示例:
题目的主要意思是:复位之后寻找1101序列,找到之后shift ena在四个周期内为1,此后输出counting,如果done-counting=0,则counting一直为1,直到done-counting=1,counting才为0;
同理在done-counting为1后done一直为1,直到ack为1。也就是说done-counting结束了counting,启动了done。
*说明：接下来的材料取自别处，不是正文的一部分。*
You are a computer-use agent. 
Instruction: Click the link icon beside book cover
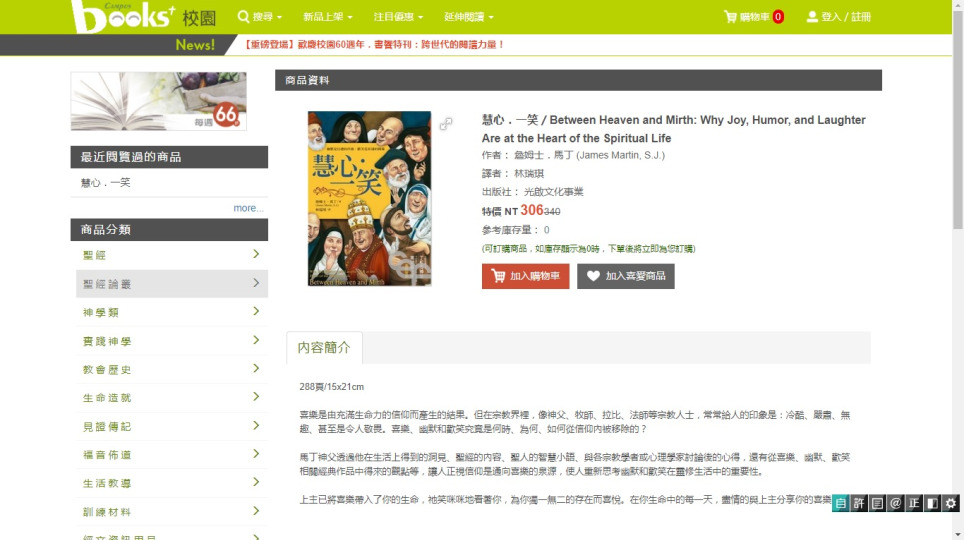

ack=1后回到第一个状态
module top_module (
input clk,
input reset, // Synchronous reset
input data,
output shift_ena,
output counting,
input done_counting,
output done,
input ack );
parameter b1=0,b2=1,b3=2,b4=3,s1=4,s2=5,s3=6,s4=7,cou=8,aacckk=9;
reg [3:0] state ,next_state;
//b1~b4:1101
//s1~s4: 保持shift_ena=1
//cou: 输出counting=1,等待done_counting输入
//aacckk;输出done=1,等待ack输入
always@(*)
begin
case(state)
b1:
next_state<=data?b2:b1;
b2:
next_state<=data?b3:b1;
b3:
next_state<=data?b3:b4;
b4:
next_state<=data?s1:b1;
s1:
next_state<=s2;
s2:
next_state<=s3;
s3:
next_state<=s4;
s4:
next_state<=cou;
cou:
next_state<=done_counting?aacckk:cou;
aacckk:
next_state<=ack?b1:aacckk;
endcase
end
always@(posedge clk)
begin
if(reset)
state<=b1;
else
state<=next_state;
end
assign shift_ena=(state==s1||state==s2||state==s3||state==s4);
assign counting=state==cou;
assign done=state==aacckk;
endmodule